Latex Movie Review: Leaving Las Vegas

Robotstore
The lovable drunk has been part of Hollywood for the longest time. From Arthur Housman who played the drunk in nearly 100 films during the 1930s including five with Laurel and Hardy to Hal Smith's Otis the Drunk on The Andy Griffith Show to Dudley Moore who played memorable drunks in Arthur and 10. But whenever it came to movies that dealt with the downside of alcoholism, such as The Lost Weekend or Barfly, Hollywood has always felt the need to tack on a happy ending, usually with the lead character vowing to become sober. This is not the case with Leaving Las Vegas, a film which allows the lead character to kill himself with alcohol poisoning by deliberately going on a four week drinking binge. In a 15 minute pre-credit sequence we see the final stages of the downward spiral of alcoholic Ben Sanders ( Nicholas Cage ). Almost always intoxicated he has driven away his last friend and has just lost his job. He confesses to a prostitute that his wife has left him taking his son with her, but cant remember if he began drinking because she left, or if it was his drinking that drove her away. His employer gave him a huge severance check which he decides to use to move out to Las Vegas. His plan is to drink non stop until the alcohol kills him. Upon driving into town he nearly runs over a prostitute named Sera ( Elisabeth Shue ). The next night he seeks her out and pays her $500 to spend a few hours in his room talking and not much else. And in the Hollywood tradition, from just that one meeting Sera falls madly in love with Ben.

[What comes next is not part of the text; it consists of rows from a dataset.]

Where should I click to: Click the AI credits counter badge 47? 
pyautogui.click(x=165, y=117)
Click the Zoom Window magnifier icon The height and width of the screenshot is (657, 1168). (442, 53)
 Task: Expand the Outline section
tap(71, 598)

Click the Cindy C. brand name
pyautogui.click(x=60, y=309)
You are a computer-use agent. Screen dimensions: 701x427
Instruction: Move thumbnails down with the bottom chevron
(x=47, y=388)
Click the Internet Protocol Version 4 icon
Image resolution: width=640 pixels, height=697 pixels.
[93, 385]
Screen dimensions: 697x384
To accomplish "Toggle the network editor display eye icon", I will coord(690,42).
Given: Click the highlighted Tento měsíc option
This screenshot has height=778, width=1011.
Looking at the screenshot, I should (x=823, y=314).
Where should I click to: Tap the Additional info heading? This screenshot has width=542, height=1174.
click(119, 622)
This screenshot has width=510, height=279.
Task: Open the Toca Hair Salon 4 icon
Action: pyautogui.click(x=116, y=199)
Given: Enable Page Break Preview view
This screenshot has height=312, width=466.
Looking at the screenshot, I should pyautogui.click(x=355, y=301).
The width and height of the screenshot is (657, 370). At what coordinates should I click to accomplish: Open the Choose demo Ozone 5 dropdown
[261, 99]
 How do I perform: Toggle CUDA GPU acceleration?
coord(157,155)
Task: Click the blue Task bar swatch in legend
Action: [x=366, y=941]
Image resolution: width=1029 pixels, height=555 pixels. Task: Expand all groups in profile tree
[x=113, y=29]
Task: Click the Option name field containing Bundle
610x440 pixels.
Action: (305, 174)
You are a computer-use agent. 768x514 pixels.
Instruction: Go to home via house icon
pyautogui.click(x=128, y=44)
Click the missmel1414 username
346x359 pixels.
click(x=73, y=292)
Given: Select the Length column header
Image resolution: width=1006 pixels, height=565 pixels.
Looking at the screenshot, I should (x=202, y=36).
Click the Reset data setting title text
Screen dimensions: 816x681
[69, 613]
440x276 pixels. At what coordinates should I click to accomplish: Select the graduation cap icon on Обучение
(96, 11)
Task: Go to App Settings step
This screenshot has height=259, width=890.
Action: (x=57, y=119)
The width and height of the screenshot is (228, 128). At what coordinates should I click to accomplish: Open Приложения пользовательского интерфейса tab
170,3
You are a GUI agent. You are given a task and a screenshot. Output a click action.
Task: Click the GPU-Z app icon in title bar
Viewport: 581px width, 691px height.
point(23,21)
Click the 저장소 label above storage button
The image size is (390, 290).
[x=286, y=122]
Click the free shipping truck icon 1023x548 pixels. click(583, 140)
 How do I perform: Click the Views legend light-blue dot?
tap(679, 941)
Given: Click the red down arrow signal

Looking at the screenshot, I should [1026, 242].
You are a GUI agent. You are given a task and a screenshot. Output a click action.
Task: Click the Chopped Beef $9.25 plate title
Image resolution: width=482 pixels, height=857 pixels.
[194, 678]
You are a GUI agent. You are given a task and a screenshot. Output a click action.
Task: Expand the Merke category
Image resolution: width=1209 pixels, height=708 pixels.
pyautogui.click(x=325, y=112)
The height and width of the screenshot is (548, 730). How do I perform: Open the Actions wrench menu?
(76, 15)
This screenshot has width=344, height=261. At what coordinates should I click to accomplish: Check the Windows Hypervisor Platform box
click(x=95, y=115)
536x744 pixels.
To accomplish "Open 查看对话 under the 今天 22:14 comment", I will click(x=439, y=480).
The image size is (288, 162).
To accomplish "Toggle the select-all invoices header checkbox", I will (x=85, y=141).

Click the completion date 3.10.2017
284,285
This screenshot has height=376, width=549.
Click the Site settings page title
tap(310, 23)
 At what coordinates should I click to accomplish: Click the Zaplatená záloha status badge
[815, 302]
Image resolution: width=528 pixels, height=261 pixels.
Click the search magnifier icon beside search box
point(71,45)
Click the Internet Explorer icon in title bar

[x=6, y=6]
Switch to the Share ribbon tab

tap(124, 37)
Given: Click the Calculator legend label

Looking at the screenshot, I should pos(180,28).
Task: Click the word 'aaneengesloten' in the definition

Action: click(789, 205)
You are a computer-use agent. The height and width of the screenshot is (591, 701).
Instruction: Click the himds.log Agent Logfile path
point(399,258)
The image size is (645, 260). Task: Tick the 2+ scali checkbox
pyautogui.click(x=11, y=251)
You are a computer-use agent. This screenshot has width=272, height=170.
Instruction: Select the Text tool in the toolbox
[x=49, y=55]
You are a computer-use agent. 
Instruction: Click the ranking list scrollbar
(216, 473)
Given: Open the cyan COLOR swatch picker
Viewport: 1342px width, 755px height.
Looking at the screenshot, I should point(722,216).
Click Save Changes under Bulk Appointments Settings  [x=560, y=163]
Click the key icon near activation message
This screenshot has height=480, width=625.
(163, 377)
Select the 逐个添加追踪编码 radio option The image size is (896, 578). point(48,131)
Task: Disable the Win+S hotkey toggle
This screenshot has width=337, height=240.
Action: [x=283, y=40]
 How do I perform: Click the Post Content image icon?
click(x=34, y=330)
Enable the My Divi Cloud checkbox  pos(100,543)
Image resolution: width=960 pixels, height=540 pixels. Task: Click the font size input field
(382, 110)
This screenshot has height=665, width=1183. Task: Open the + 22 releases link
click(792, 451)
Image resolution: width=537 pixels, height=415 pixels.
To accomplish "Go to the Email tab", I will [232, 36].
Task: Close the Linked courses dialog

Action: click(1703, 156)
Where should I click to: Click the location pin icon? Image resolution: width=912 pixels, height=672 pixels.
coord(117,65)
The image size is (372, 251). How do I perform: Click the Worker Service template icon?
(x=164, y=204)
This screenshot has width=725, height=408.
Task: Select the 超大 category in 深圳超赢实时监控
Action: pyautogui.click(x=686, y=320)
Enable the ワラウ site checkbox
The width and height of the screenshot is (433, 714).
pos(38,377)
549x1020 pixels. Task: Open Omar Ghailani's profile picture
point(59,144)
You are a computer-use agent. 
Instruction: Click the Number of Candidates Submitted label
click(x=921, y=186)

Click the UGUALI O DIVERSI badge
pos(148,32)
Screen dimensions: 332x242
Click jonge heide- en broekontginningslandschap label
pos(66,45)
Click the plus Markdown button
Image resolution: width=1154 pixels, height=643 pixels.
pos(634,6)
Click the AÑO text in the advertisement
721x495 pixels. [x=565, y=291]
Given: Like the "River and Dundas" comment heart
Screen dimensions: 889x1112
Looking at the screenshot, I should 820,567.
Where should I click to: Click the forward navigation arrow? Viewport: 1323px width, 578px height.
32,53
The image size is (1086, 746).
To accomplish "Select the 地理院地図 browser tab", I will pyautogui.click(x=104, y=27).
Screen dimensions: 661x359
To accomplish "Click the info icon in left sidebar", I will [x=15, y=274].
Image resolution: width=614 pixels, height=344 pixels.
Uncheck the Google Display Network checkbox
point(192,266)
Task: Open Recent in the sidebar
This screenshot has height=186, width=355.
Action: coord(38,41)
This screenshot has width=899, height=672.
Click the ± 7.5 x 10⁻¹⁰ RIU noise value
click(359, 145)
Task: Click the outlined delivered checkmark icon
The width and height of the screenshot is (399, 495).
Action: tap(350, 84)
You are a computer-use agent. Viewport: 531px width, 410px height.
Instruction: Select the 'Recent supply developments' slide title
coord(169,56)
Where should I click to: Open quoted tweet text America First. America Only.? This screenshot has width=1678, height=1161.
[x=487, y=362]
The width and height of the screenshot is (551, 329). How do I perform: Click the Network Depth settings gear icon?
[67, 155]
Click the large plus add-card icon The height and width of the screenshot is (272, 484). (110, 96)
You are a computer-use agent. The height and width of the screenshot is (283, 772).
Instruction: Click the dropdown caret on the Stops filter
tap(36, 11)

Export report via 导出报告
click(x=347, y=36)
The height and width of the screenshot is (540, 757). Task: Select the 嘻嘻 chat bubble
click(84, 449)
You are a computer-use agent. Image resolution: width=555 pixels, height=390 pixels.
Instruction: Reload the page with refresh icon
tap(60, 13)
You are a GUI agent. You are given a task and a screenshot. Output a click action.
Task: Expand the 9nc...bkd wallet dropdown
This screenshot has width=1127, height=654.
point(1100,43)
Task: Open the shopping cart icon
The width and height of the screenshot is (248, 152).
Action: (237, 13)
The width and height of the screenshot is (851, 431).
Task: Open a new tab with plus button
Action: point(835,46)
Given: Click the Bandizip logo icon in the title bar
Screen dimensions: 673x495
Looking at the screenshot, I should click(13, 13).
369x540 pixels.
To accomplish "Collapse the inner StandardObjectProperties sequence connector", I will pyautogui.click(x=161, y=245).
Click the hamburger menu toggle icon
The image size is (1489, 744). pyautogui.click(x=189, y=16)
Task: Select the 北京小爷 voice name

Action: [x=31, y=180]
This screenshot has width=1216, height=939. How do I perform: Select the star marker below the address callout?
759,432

If you are expecting some sort of happy ending from this unusual love affair then forget it. Ben lets Sera know from the beginning that he intends to kill himself, and she accepts that. There is no moment in the movie where Ben decides he wants to live and goes to rehab. Sera herself is on her own downward spiral. Her abusive pimp boyfriend is killed by the Russian mob. Without his protection she gets herself raped and beaten by a group of teenage johns. And her prudish landlady has just figured out her profession and has given her one week to move out. When she hooks up with Ben her life does no exactly get better. His drunken escapades gets the pair thrown out of a casino as well as a desert motel, both requesting that they never return. It may seem as if screenwriter and director Mike Figgis has gone overboard with the dark material, but the novel this movie was based on was far more darker with the love story between Ben and Sera barely mentioned. Here Figgis softens the story by making Ben and Sera's romance the focal point of the film. This earned him academy award nominations for best picture as well as acting nominations for Shue and Cage ( which Cage won ). One of the best movies of the '90s it is also quite harrowing to watch. How much you enjoy watching it depends on your tolerance to watching the suffering of the lead characters.

THE SCENE:
Elisabeth Shue simply looks great in this film no matter which outfit she is wearing. But the reason you are watching this movie instead of Adventures in Babysitting is to see her in latex. And at 41 minutes into the film she is wearing a red latex miniskirt with a black bustier top and black leather jacket, an outfit which Nicholas Cage's character finds stunning even though he is falling-down drunk, calling out to her "I love that dress." Shue wears latex again, briefly, at 1 hour, 29 minutes. Here it is a black latex miniskirt combined with a white bustier. Shue also wears a lot of outfits that appear to be latex, but on closer inspection are leather. In the scene where Cage nearly runs her over she is wearing a silver metallic leather miniskirt with a low cut wool top. At 27 minutes she is wearing a black leather miniskirt and a tight black top which she eventually removes revealing he black bra beneath. At 1 hour 16 minutes she is wearing a black leather miniskirt with the black bustier. And at 1 hour 38 minutes she is wearing the black leather miniskirt, black leather jacket and a red bustier.